結ぶべきは、賃貸借契約か使用貸借契約か?
Q 質問
共有地を借りたいのですが、共有者3名中1名(共有持分3分の1)の居所が不明で、その1名からは貸借の同意はもらえません。共有者2名(共有持分3分の2)との契約で、共有地の使用貸借契約を結んでも有効ですか?
A
長期の契約は、全共有者の同意が要りますが、5年以下の短期の契約の場合は、共有者の過半数の同意で貸借が可能です。

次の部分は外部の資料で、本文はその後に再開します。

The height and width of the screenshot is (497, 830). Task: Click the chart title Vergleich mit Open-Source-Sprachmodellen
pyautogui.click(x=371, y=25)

すなわち、共有地の管理行為は、共有者の過半数でできますが、共有地の処分は、共有者全員の同意が要りますところ、裁判例では、次の基準で、処分行為と管理行為が分けられているからです。
(1)長期契約は、処分行為
東京地判平成18年1月26日は,返還時期を定めず,鉄筋コンクリート造りの堅固建物を再築する際に,締結された使用貸借契約は、他の共有者の使用収益権能を著しく制限するものであるから処分行為に該当する」と判示していますので、長期契約を結ぶ場合は、共有者全員の同意が必要です。。
(2)短期契約は管理行為
東京高判昭和50年9月29日は,民法602条の期間(土地については5年)を超えない共有物の賃貸借は「管理行為」に該当すると判示していますので、期間が5年以下の短期契約の場合は、共有者の過半数の同意で契約の締結が可能です。